4. Everyone's numbers were off.  I had Walker at +3 in my estimates...the spreadsheet was a bit higher, but I kept thinking that the massive labor spending and the labor/Dem/OFA turnout push would keep it tight.  I was vastly too pessimistic. I know one internal tracker was Walker +6 in one of the nights last week, but it'll be interesting to see why the sample was broken for pretty much everyone in the last week.

5. Point 4 leads directly to this question: is the vaunted labor/Dem/OFA turnout machine a Potemkin village?  They put everything they had into this thing, and  If they can't catalyze their base voters to come out after bagging a million signatures against Walker, there are only a couple options: either they're just not as good as they think, or our side has captured enough of the turnout mojo to run strong, countervailing operations. They had several tries to build their lists and turn out their vote and...failure across the board.

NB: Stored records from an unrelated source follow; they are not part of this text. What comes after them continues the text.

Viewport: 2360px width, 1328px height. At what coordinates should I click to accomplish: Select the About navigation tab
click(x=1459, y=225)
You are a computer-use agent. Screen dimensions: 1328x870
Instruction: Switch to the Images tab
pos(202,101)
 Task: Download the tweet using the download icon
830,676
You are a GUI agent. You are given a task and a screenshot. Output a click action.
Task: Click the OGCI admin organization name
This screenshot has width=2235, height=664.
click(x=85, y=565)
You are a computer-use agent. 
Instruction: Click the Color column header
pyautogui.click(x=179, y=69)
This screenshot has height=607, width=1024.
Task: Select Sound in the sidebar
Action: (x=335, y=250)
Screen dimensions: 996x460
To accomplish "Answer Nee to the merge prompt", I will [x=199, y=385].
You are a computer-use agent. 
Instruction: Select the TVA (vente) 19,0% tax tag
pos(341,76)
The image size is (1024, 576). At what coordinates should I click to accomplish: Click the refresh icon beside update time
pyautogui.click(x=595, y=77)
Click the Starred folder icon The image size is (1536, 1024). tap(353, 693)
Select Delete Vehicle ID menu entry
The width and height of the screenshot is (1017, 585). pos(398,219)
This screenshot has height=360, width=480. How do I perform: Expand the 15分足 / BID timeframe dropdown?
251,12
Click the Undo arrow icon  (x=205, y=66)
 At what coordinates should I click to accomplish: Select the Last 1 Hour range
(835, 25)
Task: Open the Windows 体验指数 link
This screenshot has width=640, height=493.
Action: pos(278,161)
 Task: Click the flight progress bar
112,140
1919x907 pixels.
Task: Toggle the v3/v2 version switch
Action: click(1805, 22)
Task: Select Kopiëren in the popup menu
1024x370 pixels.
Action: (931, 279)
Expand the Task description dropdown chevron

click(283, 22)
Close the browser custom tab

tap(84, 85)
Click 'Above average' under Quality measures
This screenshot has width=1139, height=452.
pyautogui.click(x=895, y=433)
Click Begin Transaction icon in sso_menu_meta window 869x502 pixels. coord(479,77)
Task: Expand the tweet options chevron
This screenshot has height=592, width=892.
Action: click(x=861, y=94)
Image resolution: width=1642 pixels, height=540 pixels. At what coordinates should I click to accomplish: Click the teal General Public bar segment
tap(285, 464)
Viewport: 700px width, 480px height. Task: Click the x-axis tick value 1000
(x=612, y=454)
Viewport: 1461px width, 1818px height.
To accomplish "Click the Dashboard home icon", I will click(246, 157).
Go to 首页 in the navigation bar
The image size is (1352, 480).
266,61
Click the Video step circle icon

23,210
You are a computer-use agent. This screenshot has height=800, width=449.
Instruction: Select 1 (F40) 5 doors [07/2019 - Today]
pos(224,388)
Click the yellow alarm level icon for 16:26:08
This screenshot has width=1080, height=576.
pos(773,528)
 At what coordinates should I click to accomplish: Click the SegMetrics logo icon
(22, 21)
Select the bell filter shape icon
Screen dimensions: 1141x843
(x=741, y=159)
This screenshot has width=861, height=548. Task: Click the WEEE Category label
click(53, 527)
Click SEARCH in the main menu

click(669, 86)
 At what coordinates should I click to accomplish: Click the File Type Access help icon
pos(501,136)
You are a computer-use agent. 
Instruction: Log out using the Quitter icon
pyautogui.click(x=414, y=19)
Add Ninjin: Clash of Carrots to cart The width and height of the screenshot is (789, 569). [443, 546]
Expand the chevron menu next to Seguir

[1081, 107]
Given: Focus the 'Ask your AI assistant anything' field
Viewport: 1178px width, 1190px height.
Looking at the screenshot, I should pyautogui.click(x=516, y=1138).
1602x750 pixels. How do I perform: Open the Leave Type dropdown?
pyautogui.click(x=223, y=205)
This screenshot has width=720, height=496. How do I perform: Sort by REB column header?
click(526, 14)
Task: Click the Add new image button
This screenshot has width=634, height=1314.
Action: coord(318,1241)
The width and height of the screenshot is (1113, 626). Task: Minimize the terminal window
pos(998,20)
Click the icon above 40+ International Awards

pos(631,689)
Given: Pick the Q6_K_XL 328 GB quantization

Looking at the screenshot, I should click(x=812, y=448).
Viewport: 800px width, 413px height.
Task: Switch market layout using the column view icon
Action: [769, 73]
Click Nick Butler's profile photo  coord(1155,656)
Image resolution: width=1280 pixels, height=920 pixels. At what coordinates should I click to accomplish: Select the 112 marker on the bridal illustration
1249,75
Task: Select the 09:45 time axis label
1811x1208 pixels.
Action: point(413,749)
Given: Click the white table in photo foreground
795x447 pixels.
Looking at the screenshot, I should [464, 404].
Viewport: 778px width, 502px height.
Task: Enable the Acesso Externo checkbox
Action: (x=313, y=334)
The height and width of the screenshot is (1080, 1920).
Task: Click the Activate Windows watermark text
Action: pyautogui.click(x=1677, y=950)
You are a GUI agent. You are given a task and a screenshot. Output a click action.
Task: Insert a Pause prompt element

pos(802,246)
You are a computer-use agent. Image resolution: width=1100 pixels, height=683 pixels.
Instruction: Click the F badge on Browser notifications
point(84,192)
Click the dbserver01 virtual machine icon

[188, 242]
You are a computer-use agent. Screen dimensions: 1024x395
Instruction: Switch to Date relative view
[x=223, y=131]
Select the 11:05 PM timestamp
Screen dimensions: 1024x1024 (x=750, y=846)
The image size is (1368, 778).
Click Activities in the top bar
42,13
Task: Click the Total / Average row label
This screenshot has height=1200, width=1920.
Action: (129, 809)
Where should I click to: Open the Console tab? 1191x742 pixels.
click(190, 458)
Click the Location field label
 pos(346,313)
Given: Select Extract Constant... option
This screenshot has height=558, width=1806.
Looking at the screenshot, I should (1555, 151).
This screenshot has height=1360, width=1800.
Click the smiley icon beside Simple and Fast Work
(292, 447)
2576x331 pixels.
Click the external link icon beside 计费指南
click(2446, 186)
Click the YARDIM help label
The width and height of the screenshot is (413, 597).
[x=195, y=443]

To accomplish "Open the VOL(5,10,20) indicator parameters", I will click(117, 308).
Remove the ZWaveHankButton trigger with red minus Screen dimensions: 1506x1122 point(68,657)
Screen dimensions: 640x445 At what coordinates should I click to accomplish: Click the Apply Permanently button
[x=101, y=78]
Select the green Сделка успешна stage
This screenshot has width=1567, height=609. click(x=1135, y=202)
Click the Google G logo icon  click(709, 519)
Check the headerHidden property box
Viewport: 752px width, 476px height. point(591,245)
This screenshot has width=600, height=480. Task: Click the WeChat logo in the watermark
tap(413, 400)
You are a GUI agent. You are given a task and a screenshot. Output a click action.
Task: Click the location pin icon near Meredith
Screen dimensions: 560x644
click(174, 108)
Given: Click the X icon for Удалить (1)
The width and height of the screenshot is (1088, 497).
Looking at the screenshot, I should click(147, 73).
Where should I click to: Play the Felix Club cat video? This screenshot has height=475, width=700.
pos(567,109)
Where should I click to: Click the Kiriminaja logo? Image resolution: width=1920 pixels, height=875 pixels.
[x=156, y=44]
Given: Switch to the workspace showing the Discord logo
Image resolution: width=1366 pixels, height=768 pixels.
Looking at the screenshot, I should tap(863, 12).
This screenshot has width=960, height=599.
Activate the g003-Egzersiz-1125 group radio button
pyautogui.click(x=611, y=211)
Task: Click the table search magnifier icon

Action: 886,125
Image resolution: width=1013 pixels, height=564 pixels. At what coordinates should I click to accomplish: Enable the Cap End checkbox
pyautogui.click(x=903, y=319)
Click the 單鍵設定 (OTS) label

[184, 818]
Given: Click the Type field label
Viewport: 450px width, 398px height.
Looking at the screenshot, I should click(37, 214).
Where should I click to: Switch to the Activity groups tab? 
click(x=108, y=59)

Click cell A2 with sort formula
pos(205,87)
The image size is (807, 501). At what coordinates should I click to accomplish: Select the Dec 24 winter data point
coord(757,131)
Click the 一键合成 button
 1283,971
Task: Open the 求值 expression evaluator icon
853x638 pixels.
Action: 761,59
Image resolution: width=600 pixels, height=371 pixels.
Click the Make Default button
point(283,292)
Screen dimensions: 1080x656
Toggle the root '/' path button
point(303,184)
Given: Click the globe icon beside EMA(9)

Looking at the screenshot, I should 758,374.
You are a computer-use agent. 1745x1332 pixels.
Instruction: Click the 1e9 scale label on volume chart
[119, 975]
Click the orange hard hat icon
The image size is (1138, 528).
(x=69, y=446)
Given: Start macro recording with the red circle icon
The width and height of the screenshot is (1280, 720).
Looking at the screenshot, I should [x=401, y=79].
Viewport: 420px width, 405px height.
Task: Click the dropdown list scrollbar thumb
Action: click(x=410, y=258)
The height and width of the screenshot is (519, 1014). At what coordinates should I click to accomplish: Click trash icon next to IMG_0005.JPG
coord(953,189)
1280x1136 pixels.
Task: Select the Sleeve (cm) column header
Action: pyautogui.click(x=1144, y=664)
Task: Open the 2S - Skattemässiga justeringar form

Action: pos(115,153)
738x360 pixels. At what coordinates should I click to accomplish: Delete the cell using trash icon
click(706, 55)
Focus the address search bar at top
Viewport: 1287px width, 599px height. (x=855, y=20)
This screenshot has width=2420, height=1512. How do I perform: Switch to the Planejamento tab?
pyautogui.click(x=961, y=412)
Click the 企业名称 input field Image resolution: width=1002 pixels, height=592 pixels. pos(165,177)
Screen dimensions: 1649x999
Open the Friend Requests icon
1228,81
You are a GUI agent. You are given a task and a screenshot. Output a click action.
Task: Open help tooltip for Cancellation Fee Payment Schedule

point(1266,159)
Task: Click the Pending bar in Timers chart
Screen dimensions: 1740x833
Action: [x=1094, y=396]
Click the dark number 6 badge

6. We all need to stop touching the hot stove of early exit polls.  The only reason the night looked even slightly off-kilter was the flood of erroneous information and interpretation of same. Expect a lot of navel-gazing on the Drudge pop and they pushback.

7. Obama isn't good at the politics of politics.  His Tweet-dorsement (tm) of Barrett, letting Debbie Wasserperson Schultz call this a "test run" and even Axelrod's helplessly tone-deaf tweet tonight all made them look amateurish and tone-deaf.  They started backing away from WI last week, but still did enough damage to themselves without helping the Democrats close the deal.  It'll make other Democrats avoid the Obama Kiss of Political Death.


Bravo, Wisconsin folks.

A little closer to home, San Jose & San Diego both passed measures providing for similar Public Employees pension reforms. The measure in San Diego passed by a 33 point margin. The San Jose version received a WHOPPING ~70% of the vote. This isn't good news...it's FREAKING SPECTACULAR news.  To anyone other than Governor Jerry Brown and his sycophants at least.

What this shows is that the people of Wisconsin, and increasingly, those of California have begun to recognize that which even FDR knew;

“All Government employees should realize that the process of collective bargaining, as usually understood, cannot be transplanted into the public service. It has its distinct and insurmountable limitations when applied to public personnel management. The very nature and purposes of Government make it impossible for administrative officials to represent fully or to bind the employer in mutual discussions with Government employee organizations. The employer is the whole people, who speak by means of laws enacted by their representatives in Congress.”

 “Since their own services have to do with the functioning of the Government, a strike of public employees manifests nothing less than an intent on their part to prevent or obstruct the operations of Government until their demands are satisfied. Such action, looking toward the paralysis of Government by those who have sworn to support it, is unthinkable and intolerable.”
 ...in short, Public Employees Unions are a horrible idea. Today in California there are countless cities at or beyond the fiscal tipping point in large part, because of them. The state itself is burdened with a staggering unfunded liability to it's PE union contracts. This has to be reformed now.

Come on Governor Brown. Nobody will think less of you for coming to the realization that the path we are on is the wrong one. Pick up the phone, call Scott Walker and ask how he has managed to create an environment of economic growth, job growth and a budget surplus. I know it's not the comfortable thing to do...but it's the right thing to do...and you know it.